Exposure: Good Results, Wide Choice
7. Exposure: Good Results, Wide Choice
Like all sophisticated cameras, the R1 offers a wide choice of shooting modes, including all the standard ones such as program, aperture and shutter-speed priority, and manual modes. Naturally, beginners will find a fully automatic "green" position. Added to that are a few scene modes, including the two most useful ones, Portrait and Landscape. So photographers of all levels of expertise should find what they need.
Not surprisingly, the three standard metering modes - matrix, center-weighted, and spot - are here. Unlike SLRs, however, the R1 offers real-time control via histogram display (though it's relatively unusable in our opinion) and a display of overexposed areas ("Zebra" mode, enabled via the menu). This mode will obviously make amateurs who worry about proper exposure very happy.

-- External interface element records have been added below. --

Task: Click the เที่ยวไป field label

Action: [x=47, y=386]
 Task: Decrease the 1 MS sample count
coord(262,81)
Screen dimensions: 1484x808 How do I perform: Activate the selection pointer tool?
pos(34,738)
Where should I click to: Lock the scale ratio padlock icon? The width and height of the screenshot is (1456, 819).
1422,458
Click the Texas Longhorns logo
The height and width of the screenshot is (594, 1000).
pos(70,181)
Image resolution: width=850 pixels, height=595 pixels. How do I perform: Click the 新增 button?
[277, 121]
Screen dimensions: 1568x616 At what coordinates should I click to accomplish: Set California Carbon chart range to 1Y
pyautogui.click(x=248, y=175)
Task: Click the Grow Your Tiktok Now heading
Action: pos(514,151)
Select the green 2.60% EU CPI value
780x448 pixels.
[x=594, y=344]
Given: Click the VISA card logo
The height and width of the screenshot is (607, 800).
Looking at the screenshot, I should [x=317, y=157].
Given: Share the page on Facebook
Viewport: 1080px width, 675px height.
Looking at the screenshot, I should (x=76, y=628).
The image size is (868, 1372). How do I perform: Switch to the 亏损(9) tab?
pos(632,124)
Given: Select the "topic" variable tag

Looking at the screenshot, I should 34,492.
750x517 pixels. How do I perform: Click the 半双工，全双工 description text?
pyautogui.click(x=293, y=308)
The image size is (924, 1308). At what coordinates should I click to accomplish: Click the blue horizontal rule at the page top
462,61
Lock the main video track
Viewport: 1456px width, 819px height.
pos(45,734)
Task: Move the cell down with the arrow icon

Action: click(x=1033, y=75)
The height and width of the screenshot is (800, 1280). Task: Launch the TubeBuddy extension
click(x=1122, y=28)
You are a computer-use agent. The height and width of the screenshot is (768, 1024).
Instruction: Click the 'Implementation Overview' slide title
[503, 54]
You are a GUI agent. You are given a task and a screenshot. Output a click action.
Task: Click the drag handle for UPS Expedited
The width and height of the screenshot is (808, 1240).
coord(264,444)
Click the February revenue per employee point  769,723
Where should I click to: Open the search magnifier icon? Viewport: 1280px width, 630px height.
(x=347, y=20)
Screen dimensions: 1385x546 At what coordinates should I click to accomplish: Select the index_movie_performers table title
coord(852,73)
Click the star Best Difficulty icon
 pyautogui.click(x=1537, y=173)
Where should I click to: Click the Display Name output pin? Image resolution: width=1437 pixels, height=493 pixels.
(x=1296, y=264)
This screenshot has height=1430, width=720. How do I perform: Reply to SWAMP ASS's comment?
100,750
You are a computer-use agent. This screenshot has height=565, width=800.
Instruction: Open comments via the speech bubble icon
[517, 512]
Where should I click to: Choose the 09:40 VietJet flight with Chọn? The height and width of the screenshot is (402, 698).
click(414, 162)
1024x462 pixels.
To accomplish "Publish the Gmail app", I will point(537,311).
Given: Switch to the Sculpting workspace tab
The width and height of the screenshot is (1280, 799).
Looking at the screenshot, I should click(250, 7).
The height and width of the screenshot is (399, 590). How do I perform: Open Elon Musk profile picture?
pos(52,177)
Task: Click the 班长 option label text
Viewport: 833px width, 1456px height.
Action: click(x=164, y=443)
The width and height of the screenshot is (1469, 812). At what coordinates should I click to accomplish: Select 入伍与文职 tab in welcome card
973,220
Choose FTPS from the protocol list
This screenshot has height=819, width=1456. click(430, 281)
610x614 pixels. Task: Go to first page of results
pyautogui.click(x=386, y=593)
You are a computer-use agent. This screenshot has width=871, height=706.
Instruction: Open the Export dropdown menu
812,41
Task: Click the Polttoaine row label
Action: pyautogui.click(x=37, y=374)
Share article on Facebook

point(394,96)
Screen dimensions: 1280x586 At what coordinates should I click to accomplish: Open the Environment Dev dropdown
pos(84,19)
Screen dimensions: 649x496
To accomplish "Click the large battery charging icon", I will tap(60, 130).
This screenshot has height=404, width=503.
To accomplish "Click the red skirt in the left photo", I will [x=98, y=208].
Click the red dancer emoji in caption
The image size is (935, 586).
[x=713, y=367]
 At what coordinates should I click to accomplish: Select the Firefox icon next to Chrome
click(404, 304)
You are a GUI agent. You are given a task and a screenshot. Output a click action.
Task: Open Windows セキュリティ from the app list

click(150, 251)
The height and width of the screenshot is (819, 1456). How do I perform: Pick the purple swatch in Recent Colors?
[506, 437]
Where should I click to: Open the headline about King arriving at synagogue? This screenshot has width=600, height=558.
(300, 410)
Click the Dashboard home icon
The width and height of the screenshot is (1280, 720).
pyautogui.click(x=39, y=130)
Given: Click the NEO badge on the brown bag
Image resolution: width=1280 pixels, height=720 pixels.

For color reproduction, Sony offers a standard mode, a "Vivid" mode with brighter colors in the sRGB space, and an Adobe RGB mode for those who can use it (it's a broader color space, but requires you to use software that can support it). As for white balance, the panoply is complete, with an automatic mode, the standard presets, and also two manual adjustment modes (instantaneous adjustment and memorization of a value). The auto mode operates in a range from 3400K to 7000K, while the manual mode covers between 2000K and 10000K, letting you get good balance under conditions that go beyond the usual standards.
The 10 Mpixel sensor offers a wide range of sensitivities, from ISO 160 to 3200, and an automatic mode. This is naturally where the R1 sets itself apart from other bridge cameras - that range of sensitivities is comparable to what you find on SLRs, since the large sensor lets you use higher sensitivities without noise deteriorating the image quality too much. We'll discuss that later.
Flash: Built-In Or External?
Like all current consumer/prosumer cameras, the R1 has a built-in flash. It deploys either automatically or manually, and has all the functions you'd expect, including slow synch with shutter closure (called "rear" or "second-curtain" mode, though there's no actual curtain here). The flash is usable from 1.6' to 28' (0.5 m to 8.5 m), and in wide-angle position provided you're in Auto ISO mode, since obviously its power is limited. We found it operated very satisfactorily - our shots were rarely overexposed, which is far from being the case with all cameras. On the other hand, the R1 had a fault that's all too familiar on SLRs fitted with large lenses. In the wide-angle position, when the supplied hood was attached, a shadow of the hood was projected onto part of the image! That's very regrettable, and something we might have thought an "all-in-one" camera like this could have avoided.
Naturally this problem disappears with an external flash, which mounts on a standard hotshoe located on the camera's handgrip. Sony offers its own flashes, but you can use a standard model in manual or aperture priority mode. Synchronization works at all speeds, up to 1/2000 second!